FIG. 2 shows an isometric view of a drill bit including retractable pads according to an embodiment of the present disclosure.

FIG. 3 shows a bottom view of the drill bit shown in FIG. 2.

FIG. 4A shows a schematic view of a portion of the drill bit of FIG. 2, showing fluid channels through a bit body of the drill bit and showing the retractable pads in an extended position.

FIG. 4B shows a schematic view of the portion of the drill bit shown in FIG. 4A, with the retractable pads in a retracted position.

FIG. 5A shows a cartridge assembly including a retractable pad for use in a drill bit such as shown in FIG. 2, the retractable pad shown in an extended position.

FIG. 5B shows the cartridge assembly of FIG. 5A with the retractable pad shown in a retracted position.

FIG. 6A shows a cartridge assembly including a retractable pad and a second piston for use in a drill bit such as shown in FIG. 2, the retractable pad shown in an extended position.

FIG. 6B shows the cartridge assembly of FIG. 6A with the retractable pad shown in a retracted position.

FIG. 7A shows a cartridge assembly including a retractable pad and a diaphragm for use in a drill bit such as shown in FIG. 2, the retractable pad shown in an extended position.

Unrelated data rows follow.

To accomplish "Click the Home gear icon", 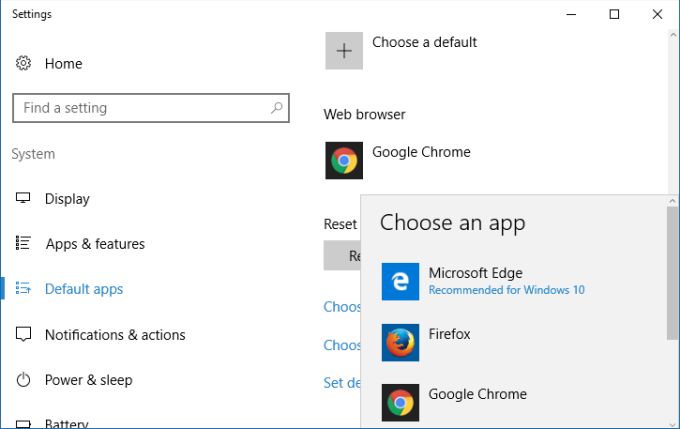I will 23,63.
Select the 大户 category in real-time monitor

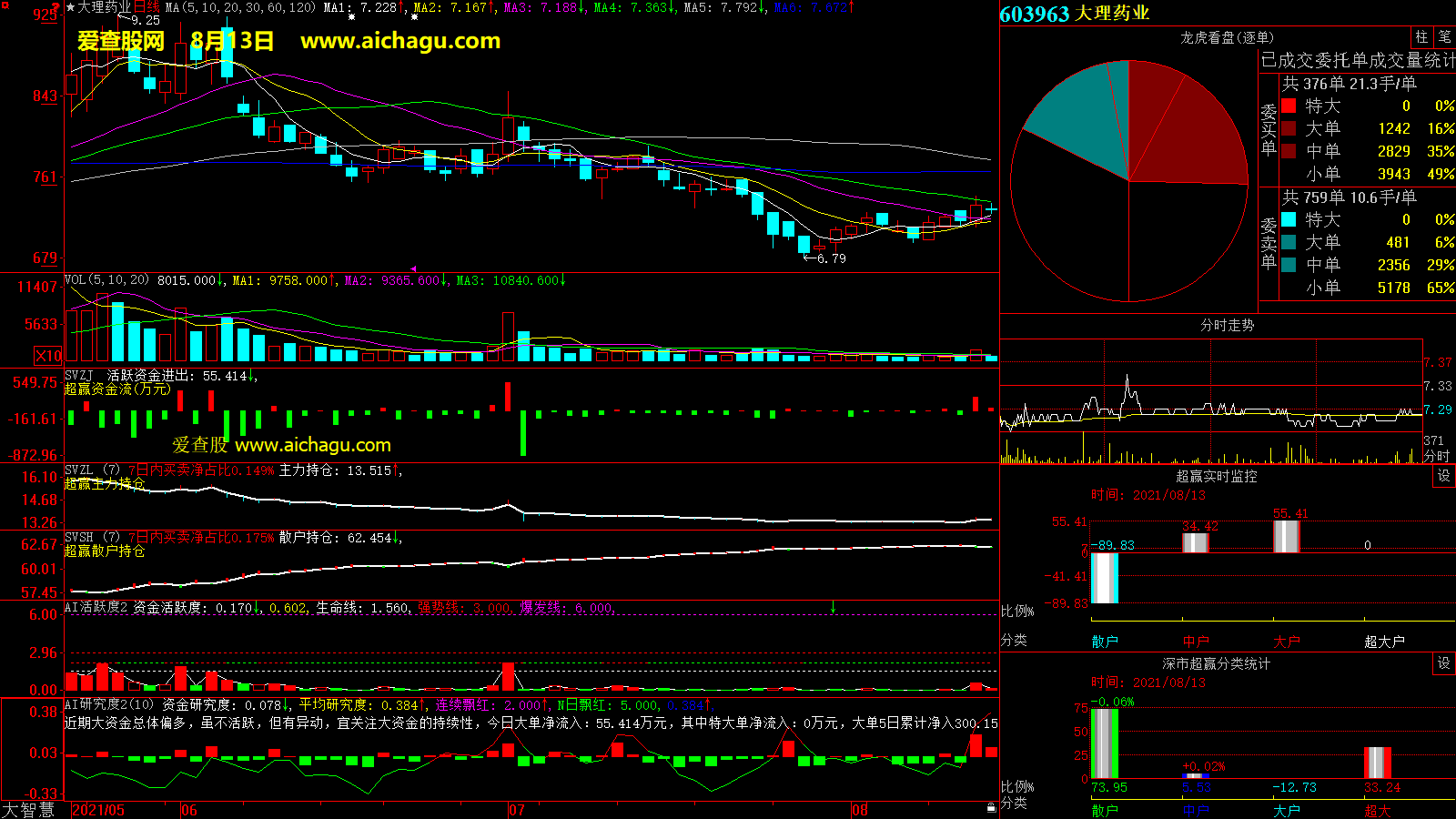(x=1286, y=642)
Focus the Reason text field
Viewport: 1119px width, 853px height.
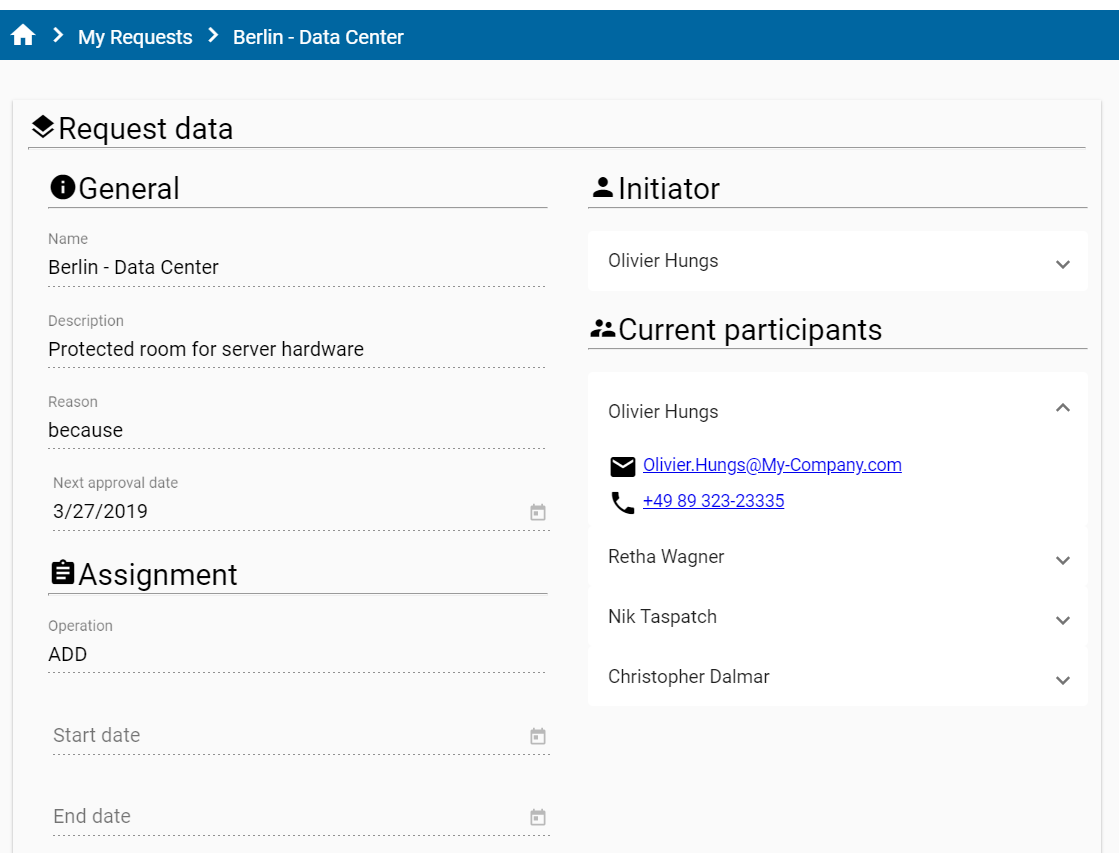pos(295,430)
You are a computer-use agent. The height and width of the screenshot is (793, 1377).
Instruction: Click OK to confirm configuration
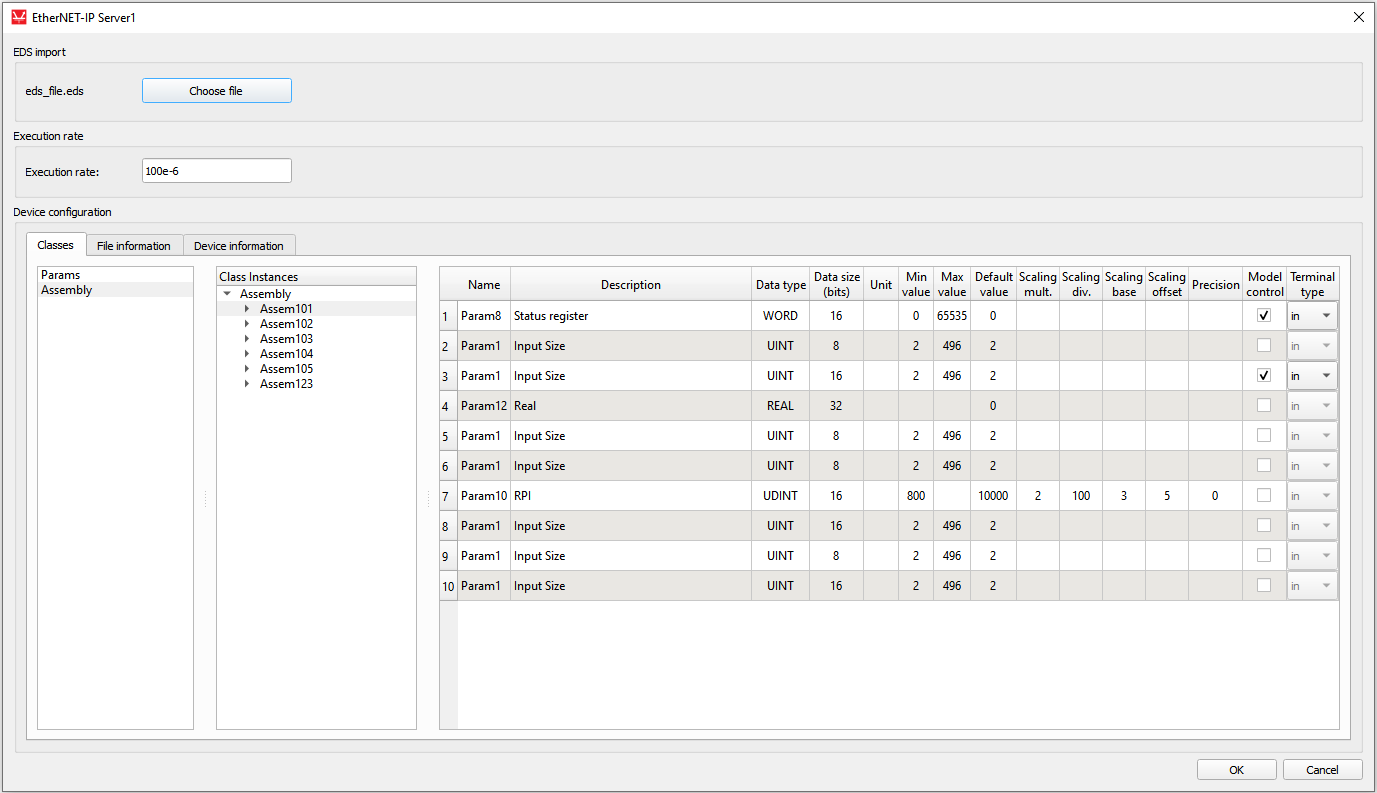[1236, 770]
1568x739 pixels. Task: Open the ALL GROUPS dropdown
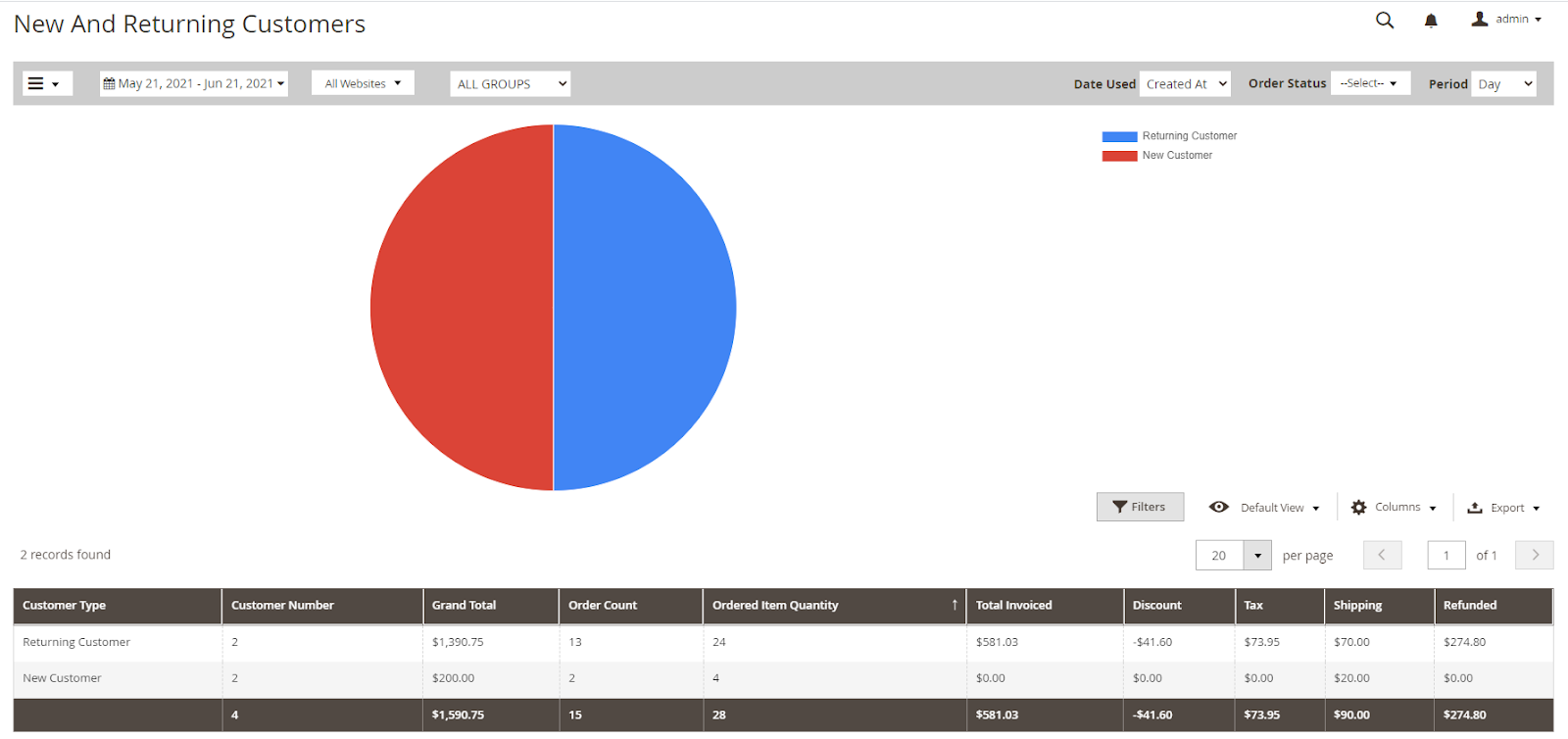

FIG. 7B shows the cartridge assembly of FIG. 7A with the retractable pad shown in a retracted position.

FIG. 8 shows an exploded view of a shank and an electronics module of the drill bit of FIG. 2.

FIG. 9 shows a cross-sectional view of the shank of FIG. 8.

FIG. 10 shows a perspective view of the electronics module of FIG. 8.

FIG. 11 shows a schematic diagram of the electronics module of FIG. 8.

FIG. 12 shows a partial cross-sectional view of a drill bit including a swash plate according to an embodiment of the present disclosure.

FIG. 13 shows a partial cross-sectional view of a drill bit including a valve according to an embodiment of the present disclosure.

DETAILED DESCRIPTION

The illustrations presented herein are not meant to be actual views of any particular device, or related method, but are merely idealized representations which are employed to describe embodiments of the present invention. Additionally, elements common between figures may retain the same numerical designation.

Although some embodiments of the present disclosure are depicted as being used and employed in drag bits, persons of ordinary skill in the art will understand that the embodiments of the present disclosure may be employed in hybrid drill bits or other drill bit configurations. Accordingly, the term “earth-boring tool” and as used herein, means and includes any type of drill bit or other earth-boring apparatus for use in drilling or enlarging bore holes or wells in earth formations.

FIG. 1 depicts an example of an apparatus for performing subterranean drilling operations. A drilling rig 10 may include a derrick 12, a derrick floor 14, a drawworks 16, a hook 18, a swivel 20, a Kelly joint 22, and a rotary table 24. A drillstring 30, which may include a drill pipe section 32 and a drill collar section 34, extends downward from the drilling rig 10 into a borehole 40. The drill pipe section 32 may include a number of tubular drill pipe members or strands connected together and the drill collar section 34 may likewise include a plurality of drill collars. Optionally, the drillstring 30 may include a measurement-while-drilling (MWD) logging subassembly and cooperating mud pulse telemetry data transmission subassembly, which are collectively referred to as an MWD communication system 50, as well as other communication systems known to those of ordinary skill in the art.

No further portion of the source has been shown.